Taurus Is the Unbearably Stubborn Hedonist of the Zodiac
Taurus is the sign of the bull. Like their bovine symbol, Taurus people love nothing more than lazing about in the flowers, and absolutely despise being told what to do.
Illustration by Asli Yazan
Astro Roast is a column in which astrologer Danny Larkin drags each sign, but affectionately!!
Few signs are as epicurean and delightful as Taurus. Everyone loves them for this. (To wit, George Clooney, Audrey Hepburn, and Adele are all Tauruses.) On the flip side, those born under the sign of the bull can be unbearably stubborn—especially those of the male variety. Will Mark Zuckerberg figure out that the only way to save Facebook is to be more flexible? How hard that word is for Taurus!
Taurus is an earth sign, and it’s ruled by love-and-money planet Venus. This gives those born under this sign an immense connection with sensuality and earthly pleasures. As such, they can be big lushes – sipping fancy cocktails, wearing gorgeous outfits, knowing the best chef in town. Their favorite drug is MDMA, because they’re constantly chasing ecstasy. Few people can luxuriate like Taurus! However, with such expensive tastes, it can be easy for them to rack up a high balance on their credit card or a debilitating hangover.
Being an earth sign also helps Taurus stay grounded; however, there’s a risk of being a little too grounded here. At their worst, Taurus people can be immovable and stuck as a rock— taurus, after all, is Latin for bull. There is definitely a bit of the bull or cow in this sign: They love to hang out in a nice sunny meadow, grazing on flowers and grass and just enjoying life. Like a cow, a Taurus will refuse to move unless they really want to—good luck getting a bull to leave its preferred pasture, or a Taurus to get their ass off the couch if they’ve decided they want to stay in!
Taurus season coincides with early spring in the Northern Hemisphere, spanning from about April 20 to May 21. Taurus people are like the tulips opening up in the middle of the season. (There, Taurus readers can now enjoy imagining themselves as graceful tulips instead of cows.) Most of us are too busy with our smartphones to bother with gardening, but it actually takes about five years for a tulip seed to grow a bulb big enough to flower. Once that bulb is set, it commits to blooming in the same spot year after year.
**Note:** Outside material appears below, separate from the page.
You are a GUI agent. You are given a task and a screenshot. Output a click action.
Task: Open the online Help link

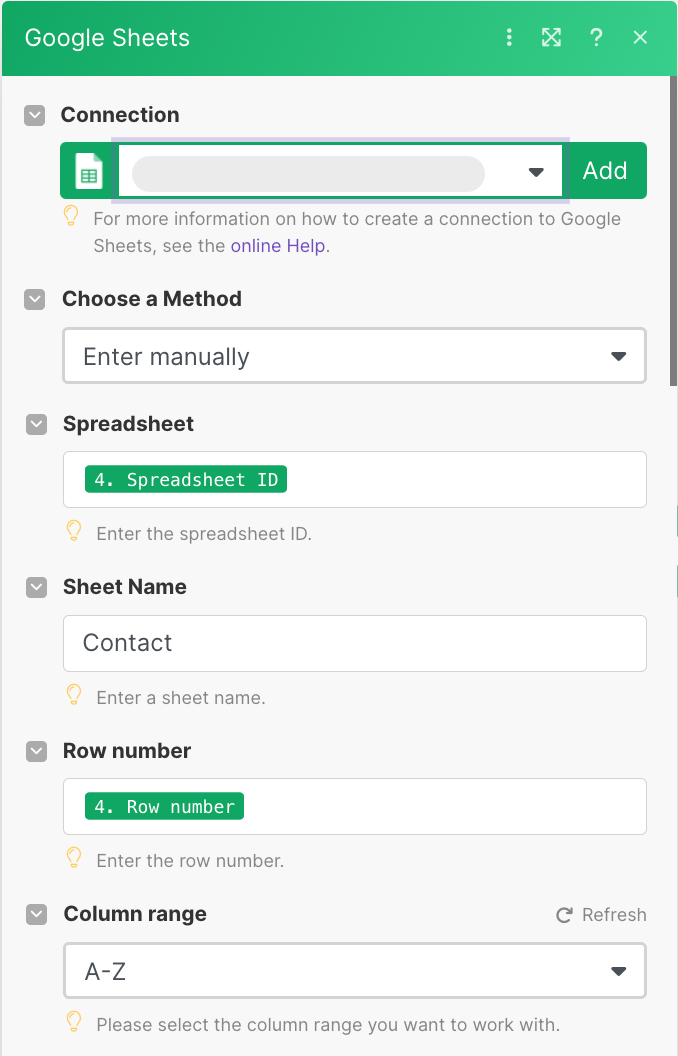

Like tulips, Tauruses have an incredible staying power, with the potential for loyalty, commitment, and tenacity. But, again, there are some serious drawbacks lurking in the shadows: inflexibility, obstinacy, and rigidity.
In love, Tauruses can waste too much time trying to hit the reset button on fizzled romances. Those born under the sign of the bull tend to get fixated on reaching out to the same targets over and over again. It’s delusional.
Being solid as a rock does have its perks at work; a Taurus person can easily reap rewards by sticking to projects, even when they become frustrating and time-consuming. However, people may roll their eyes at meetings when their Taurus coworker keeps stubbornly bringing up the same idea, week after week. It’s already been shot down, everyone wants to scream. Give it a rest already! Tauruses may also get shit from their bosses, since they insist on doing projects their particular Taurus way with no regard for how others want it done.
If you have a Taurus colleague, don’t directly argue with them. Wine and dine them instead. Over the feast, explain to them gently that there’s a great way for them to save time at work, so they’ll have more time to enjoy the finer things in life. It will work wonders.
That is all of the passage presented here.